John Crowley on Narrative

From the November issue of Harper’s magazine, a lovely essay on narrative by [the acclaimed sf/fantasy author] John Crowley: A Ring-Formed World. It begins (my bold):

I have recently developed a crank theory, for which I can adduce no real evidence, that the human sense of time has its origins in story, or is at least bound up with the telling of stories. If, as science suggests, we were nomadic creatures for a very long time, changing place often — as the mountain gorilla, one of our fellow primates, does today — then the lives of our ancestors would have been shaped by the sense of leaving one place and moving on a path toward a new place. As we went on, we would form a memory of the earlier place and what we did there, and we would begin to imagine the new place. Would it be better? Would we regret leaving the old place? Once, we were there; now we are here; soon we will be elsewhere. Passing between Here and There, we are in narrative.

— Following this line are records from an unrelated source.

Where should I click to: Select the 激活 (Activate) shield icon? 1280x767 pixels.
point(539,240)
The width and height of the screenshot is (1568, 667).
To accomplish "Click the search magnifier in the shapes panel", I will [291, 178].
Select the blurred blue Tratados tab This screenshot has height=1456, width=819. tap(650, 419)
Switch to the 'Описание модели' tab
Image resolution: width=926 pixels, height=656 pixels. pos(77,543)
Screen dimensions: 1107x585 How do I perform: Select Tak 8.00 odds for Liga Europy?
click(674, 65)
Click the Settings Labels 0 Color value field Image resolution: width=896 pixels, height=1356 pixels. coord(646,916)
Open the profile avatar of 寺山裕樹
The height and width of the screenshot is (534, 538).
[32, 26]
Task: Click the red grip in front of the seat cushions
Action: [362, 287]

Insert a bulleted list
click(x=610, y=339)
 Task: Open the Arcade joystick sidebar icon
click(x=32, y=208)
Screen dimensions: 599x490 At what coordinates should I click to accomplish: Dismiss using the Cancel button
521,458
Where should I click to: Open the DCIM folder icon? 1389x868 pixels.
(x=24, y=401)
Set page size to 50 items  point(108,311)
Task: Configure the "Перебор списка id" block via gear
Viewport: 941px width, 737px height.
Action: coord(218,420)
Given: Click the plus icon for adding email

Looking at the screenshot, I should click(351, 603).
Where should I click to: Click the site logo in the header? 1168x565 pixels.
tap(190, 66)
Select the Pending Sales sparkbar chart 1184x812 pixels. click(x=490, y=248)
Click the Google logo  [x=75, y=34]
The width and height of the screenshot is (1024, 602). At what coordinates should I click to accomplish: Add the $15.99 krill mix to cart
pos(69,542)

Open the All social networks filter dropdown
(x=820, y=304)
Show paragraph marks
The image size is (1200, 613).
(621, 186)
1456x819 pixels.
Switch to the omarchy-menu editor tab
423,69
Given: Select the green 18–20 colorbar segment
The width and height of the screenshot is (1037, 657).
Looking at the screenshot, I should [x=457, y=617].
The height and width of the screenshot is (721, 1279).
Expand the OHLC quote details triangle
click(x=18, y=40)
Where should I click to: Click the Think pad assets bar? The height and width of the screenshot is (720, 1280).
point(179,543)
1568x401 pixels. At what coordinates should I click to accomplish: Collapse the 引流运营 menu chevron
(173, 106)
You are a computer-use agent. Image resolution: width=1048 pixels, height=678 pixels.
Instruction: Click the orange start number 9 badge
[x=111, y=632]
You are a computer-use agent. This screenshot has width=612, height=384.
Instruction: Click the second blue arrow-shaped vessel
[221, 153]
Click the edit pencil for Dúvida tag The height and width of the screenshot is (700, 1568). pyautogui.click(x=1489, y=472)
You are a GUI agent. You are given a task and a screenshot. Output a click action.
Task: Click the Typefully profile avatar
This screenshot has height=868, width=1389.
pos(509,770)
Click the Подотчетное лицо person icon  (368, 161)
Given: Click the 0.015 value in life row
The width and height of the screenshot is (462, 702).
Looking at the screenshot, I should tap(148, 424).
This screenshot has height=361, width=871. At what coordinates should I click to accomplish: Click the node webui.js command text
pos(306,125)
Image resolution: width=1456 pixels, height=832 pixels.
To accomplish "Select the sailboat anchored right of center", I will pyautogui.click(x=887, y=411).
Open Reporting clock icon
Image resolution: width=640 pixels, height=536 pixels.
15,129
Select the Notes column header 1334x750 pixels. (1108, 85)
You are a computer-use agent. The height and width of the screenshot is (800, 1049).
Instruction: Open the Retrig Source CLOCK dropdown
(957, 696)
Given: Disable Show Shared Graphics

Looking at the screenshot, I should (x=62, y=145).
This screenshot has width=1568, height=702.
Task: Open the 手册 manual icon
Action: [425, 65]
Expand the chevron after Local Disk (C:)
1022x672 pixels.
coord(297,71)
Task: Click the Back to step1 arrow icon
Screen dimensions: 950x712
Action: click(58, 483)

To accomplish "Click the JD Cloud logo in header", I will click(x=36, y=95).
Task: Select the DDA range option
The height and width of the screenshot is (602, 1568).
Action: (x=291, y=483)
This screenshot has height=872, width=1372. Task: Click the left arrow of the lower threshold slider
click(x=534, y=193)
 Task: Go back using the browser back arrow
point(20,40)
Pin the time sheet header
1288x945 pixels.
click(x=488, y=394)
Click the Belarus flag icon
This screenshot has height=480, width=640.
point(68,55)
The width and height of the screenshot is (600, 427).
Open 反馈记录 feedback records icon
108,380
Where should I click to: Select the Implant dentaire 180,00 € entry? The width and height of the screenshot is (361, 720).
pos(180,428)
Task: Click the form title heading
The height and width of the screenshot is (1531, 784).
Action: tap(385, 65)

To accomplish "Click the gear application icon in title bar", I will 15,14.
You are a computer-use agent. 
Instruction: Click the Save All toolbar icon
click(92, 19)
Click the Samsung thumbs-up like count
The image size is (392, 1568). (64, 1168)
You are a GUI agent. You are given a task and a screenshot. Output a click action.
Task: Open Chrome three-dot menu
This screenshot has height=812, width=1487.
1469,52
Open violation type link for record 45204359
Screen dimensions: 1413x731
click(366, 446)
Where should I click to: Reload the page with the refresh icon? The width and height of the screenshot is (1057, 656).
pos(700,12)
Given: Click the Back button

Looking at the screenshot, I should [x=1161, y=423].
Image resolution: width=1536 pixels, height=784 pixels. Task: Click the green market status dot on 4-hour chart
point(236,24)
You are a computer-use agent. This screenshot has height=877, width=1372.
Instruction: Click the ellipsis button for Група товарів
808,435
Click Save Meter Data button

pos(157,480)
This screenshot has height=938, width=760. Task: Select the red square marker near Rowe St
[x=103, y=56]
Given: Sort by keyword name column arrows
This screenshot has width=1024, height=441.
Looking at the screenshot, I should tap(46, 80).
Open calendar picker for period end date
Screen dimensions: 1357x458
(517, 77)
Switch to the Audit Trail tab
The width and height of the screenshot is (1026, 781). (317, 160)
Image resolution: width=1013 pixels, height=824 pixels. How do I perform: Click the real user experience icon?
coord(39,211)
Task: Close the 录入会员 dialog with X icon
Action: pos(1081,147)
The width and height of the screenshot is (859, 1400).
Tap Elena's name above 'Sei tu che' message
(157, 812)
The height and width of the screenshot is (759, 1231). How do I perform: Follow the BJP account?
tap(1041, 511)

This appeals to my sense that narrative is an essential part of human cognition; it is a bias, in the sense that we force narrative (“everything happens for a reason”) onto random events; it is a feature, in the sense that it is a heuristic for exercising how we understand the world, and how we would deal with hypothetical situations.

Crowley has some interesting things to say about ‘story’ vs. ‘plot’, and how narratives, novels, establish causes to bring about effects (while in the real world, we understand it through observation of causes that *produce* effects).

This is essentially what Alfred Hitchcock’s concept of the MacGuffin implies: if the workings of the MacGuffin — the gimmick in a story, the thing sought or feared by its characters — will not bring about the desired ending, it’s not the ending but the MacGuffin that must be changed.

And Crowley discusses the apparent ‘freedom’ of fictional characters.

I want to show that the limits that fictional characters seem to suffer are what make them finally more free than we are, not less, and more consequential in their realm than we are in ours. This is why we are drawn to them, why we never forget them and their acts.

And how fiction embodies meanings not often found in real life.

Time in fiction, like love in fiction and streets and houses and blood and money in fiction, is made only of meaning, unlike the ribbon that we ride, or that rides through us, which is indifferent to human need.